The latest COVID-19 surge could be the final one before the disease becomes more of a background presence, Mobile County Health Officer Bert Eichold told members of the Mobile City Council during Tuesday’s regular meeting.
Given public vaccination status nationwide and the number of people exposed, Eichold said once the area gets over its fourth surge, which is happening now with the Omicron variant, COVID-19 could become more like the flu and be less of a public health concern.
“When we get through this wave we’ll be in a much better situation,” he said.
COVID-19 will never be eliminated completely, Eichold said, and whether it becomes less of a problem depends on if there are more variants on the horizon.

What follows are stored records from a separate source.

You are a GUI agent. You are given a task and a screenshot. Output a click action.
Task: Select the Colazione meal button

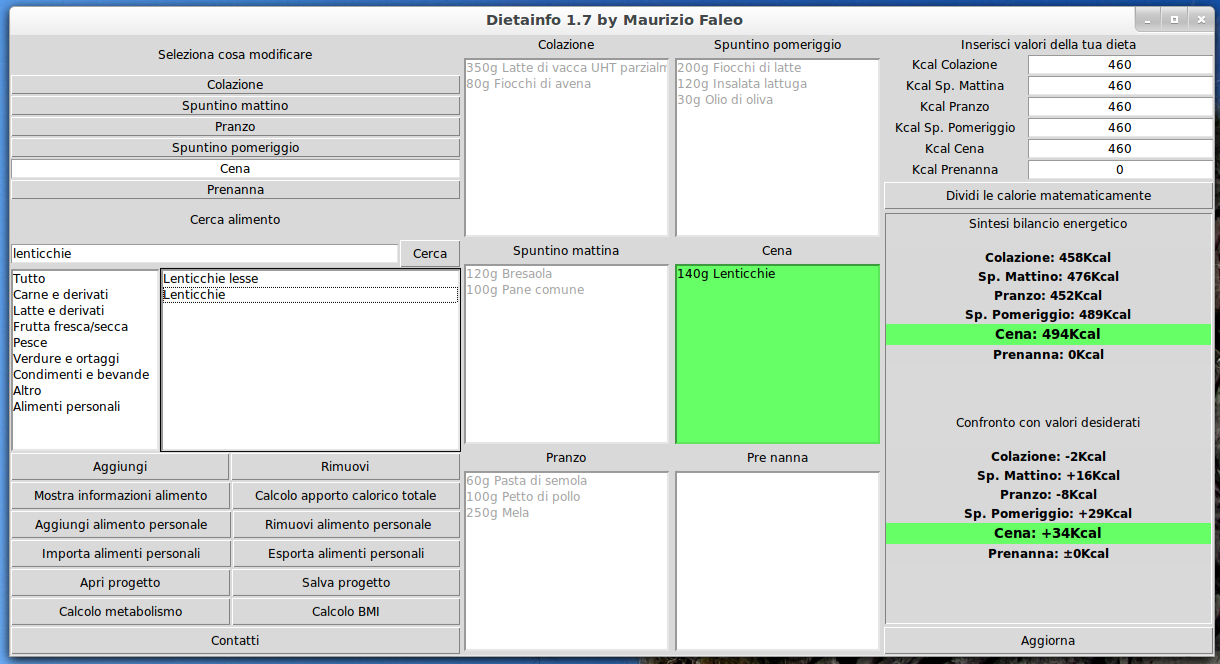pyautogui.click(x=235, y=85)
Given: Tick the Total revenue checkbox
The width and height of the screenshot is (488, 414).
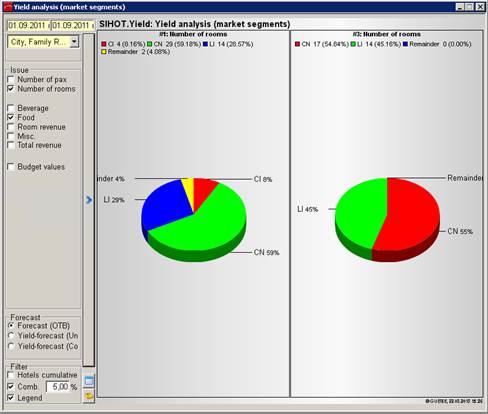Looking at the screenshot, I should point(11,145).
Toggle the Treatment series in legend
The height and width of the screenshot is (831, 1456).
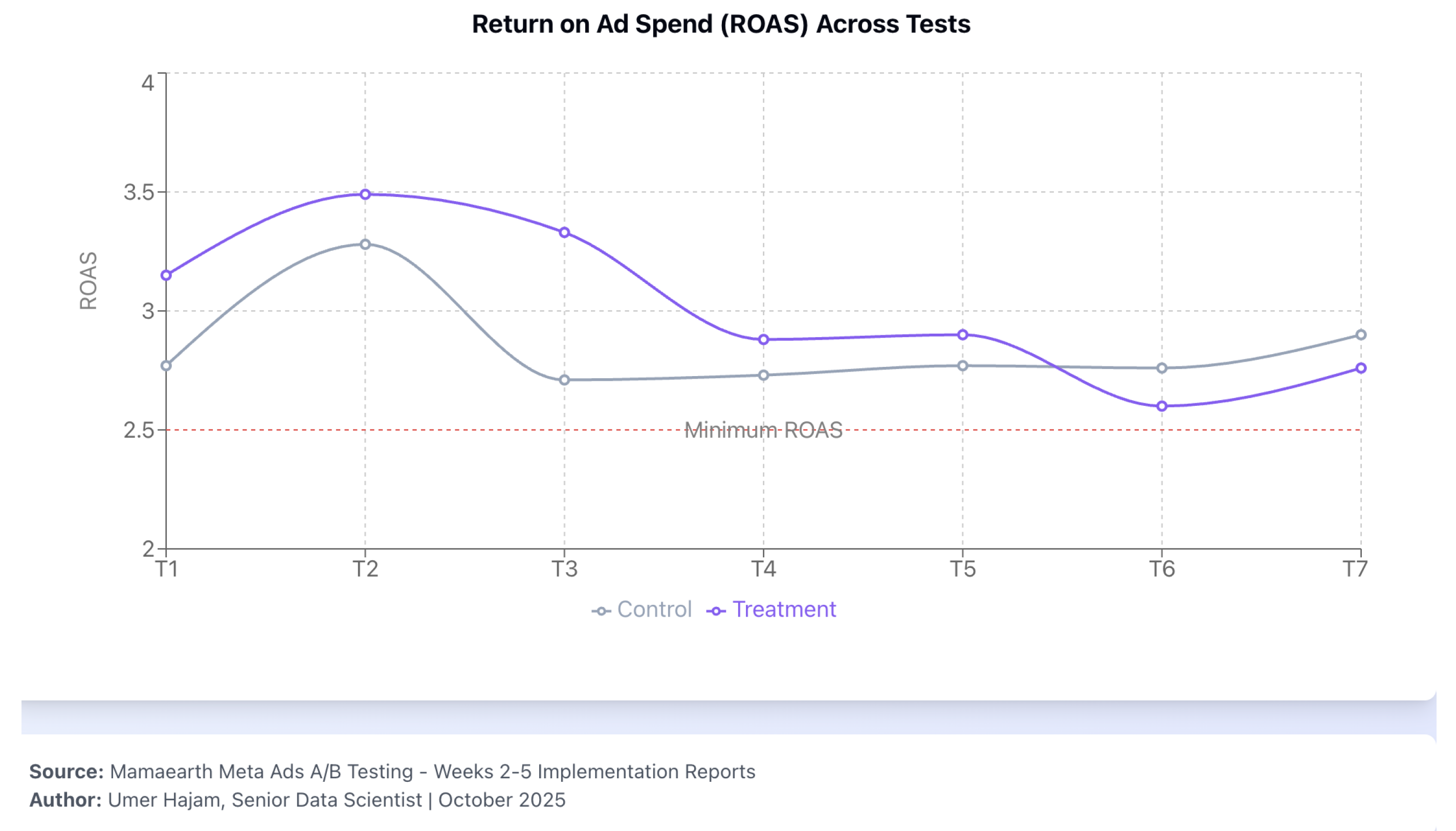(771, 609)
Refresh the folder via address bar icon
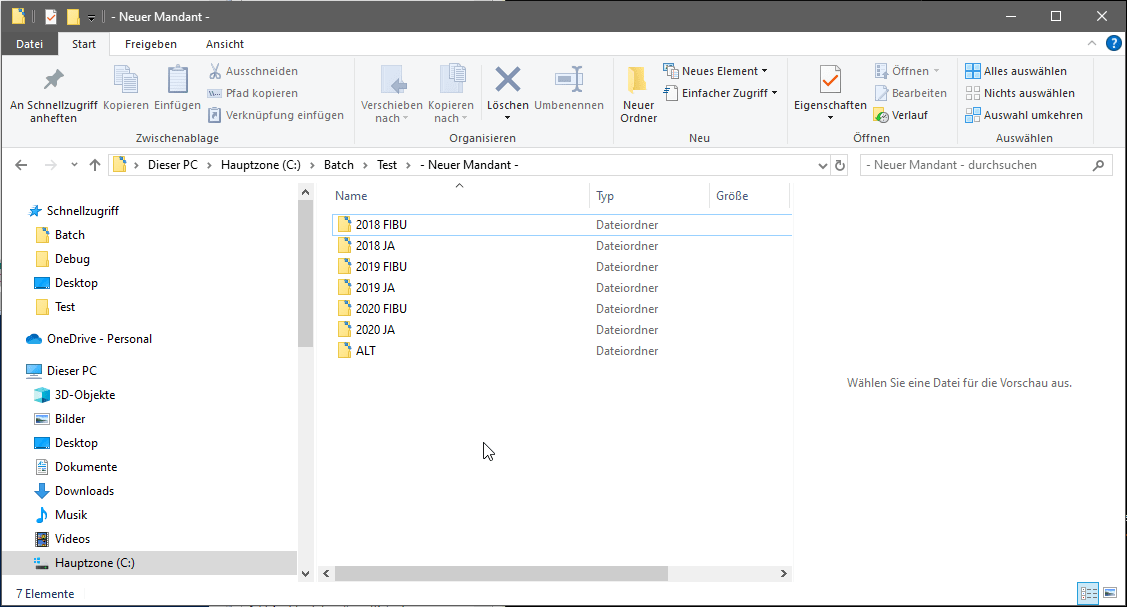The width and height of the screenshot is (1127, 607). 840,165
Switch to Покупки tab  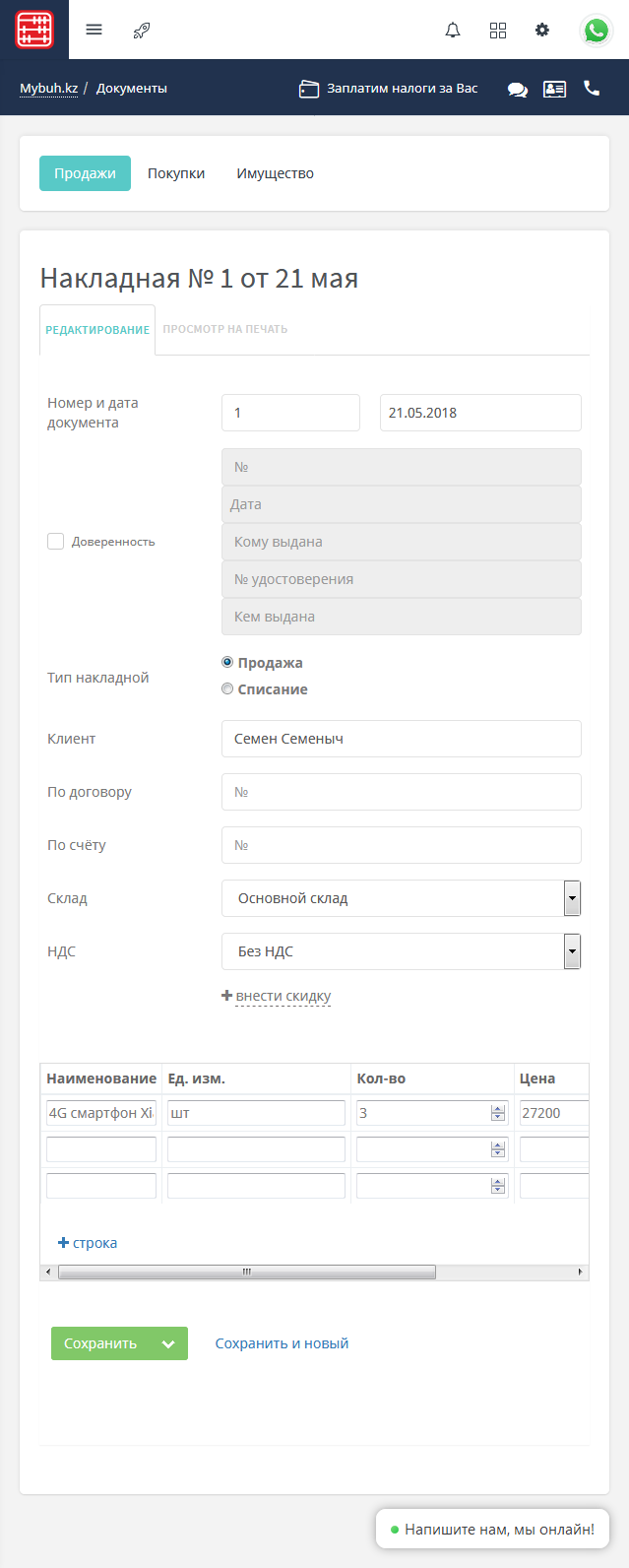click(x=176, y=173)
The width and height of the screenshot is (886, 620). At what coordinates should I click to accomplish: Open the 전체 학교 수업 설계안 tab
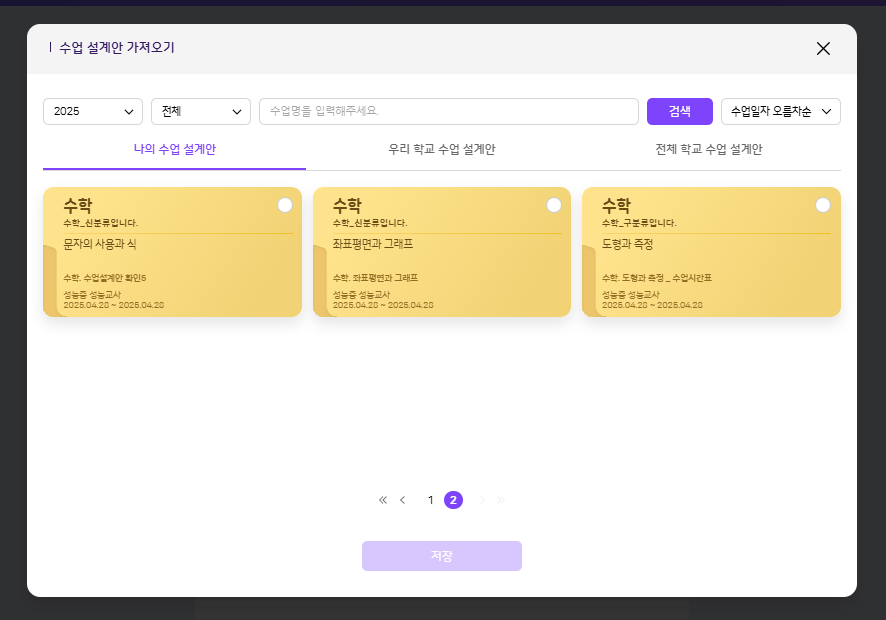[708, 149]
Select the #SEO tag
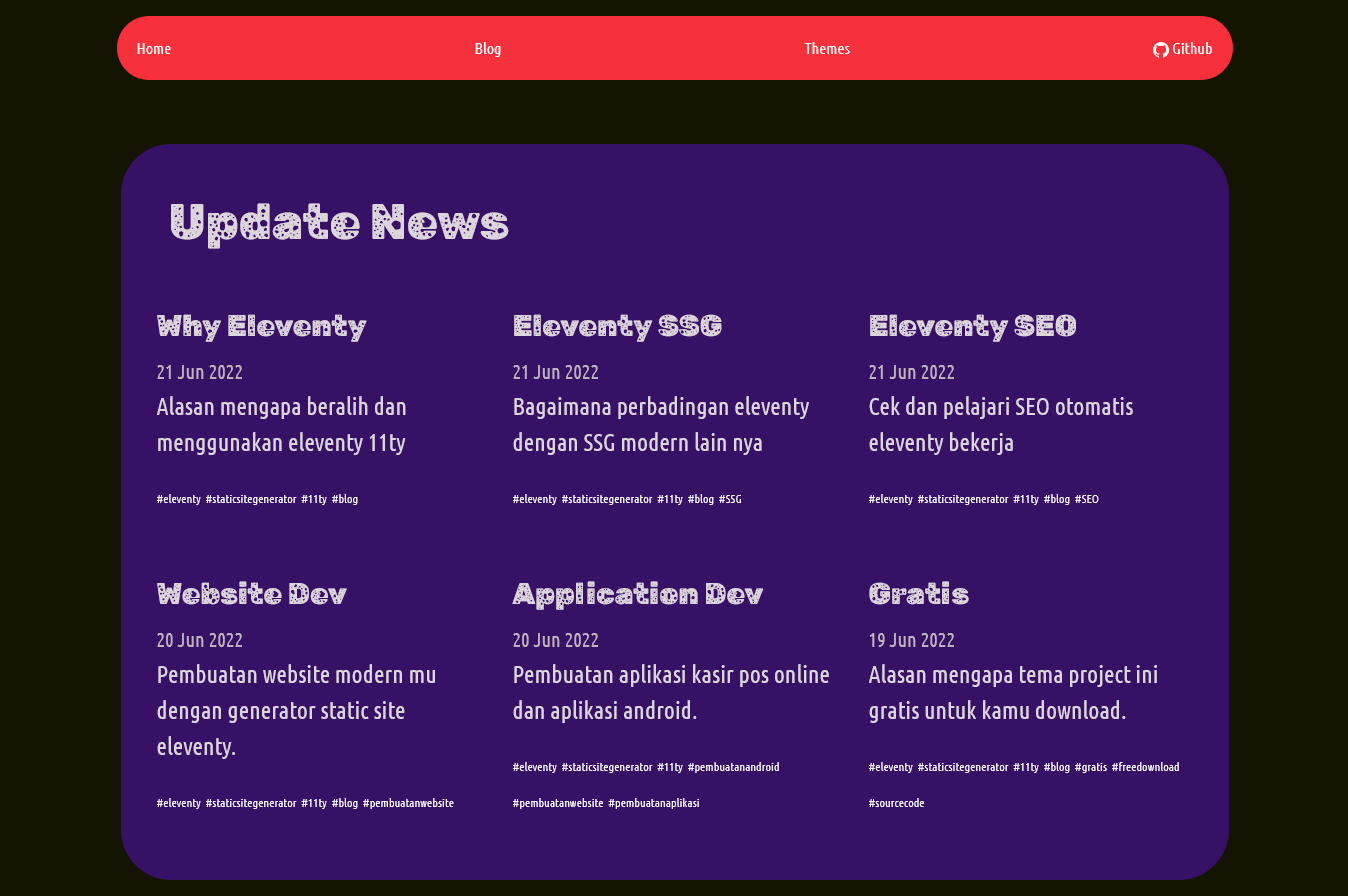 [1086, 499]
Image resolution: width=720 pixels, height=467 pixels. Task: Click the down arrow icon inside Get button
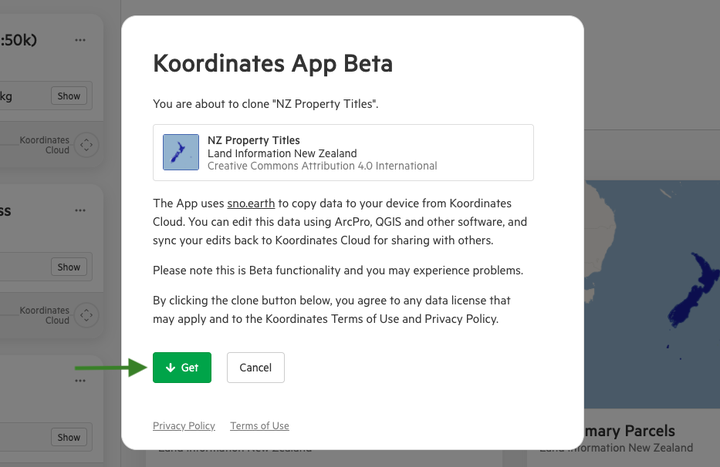tap(170, 367)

To help weather the latest wave, Eichold still recommends Mobile County residents wear masks while indoors, to social distance, to wash hands and to get vaccinated.
While cases are increasing in the area, the severity of the illness from the Omicron variant seems to be less than in the previous versions of the virus. Hospitalizations are rising too, Eichold said, but at a fraction of where the county was during the worst parts of the surge caused by Delta.
“This spike will be higher in terms of numbers, but illness will be less intense,” he said. “It will still take some lives.”
Currently, Mobile County has reported 96 hospitalizations in the last 14 days, due to the latest surge and about 15 of those patients are in intensive care units, Eichold said. There have been about 7,000 reported cases in that time.
Forty percent of those currently in the hospital have received at least one dose of the vaccine, Eichold said. Most, he said, but not all have underlying medical conditions and the new variant seems to break through natural immunity as well.
“The illness is less intense if you have some form of immunity,” Eichold said.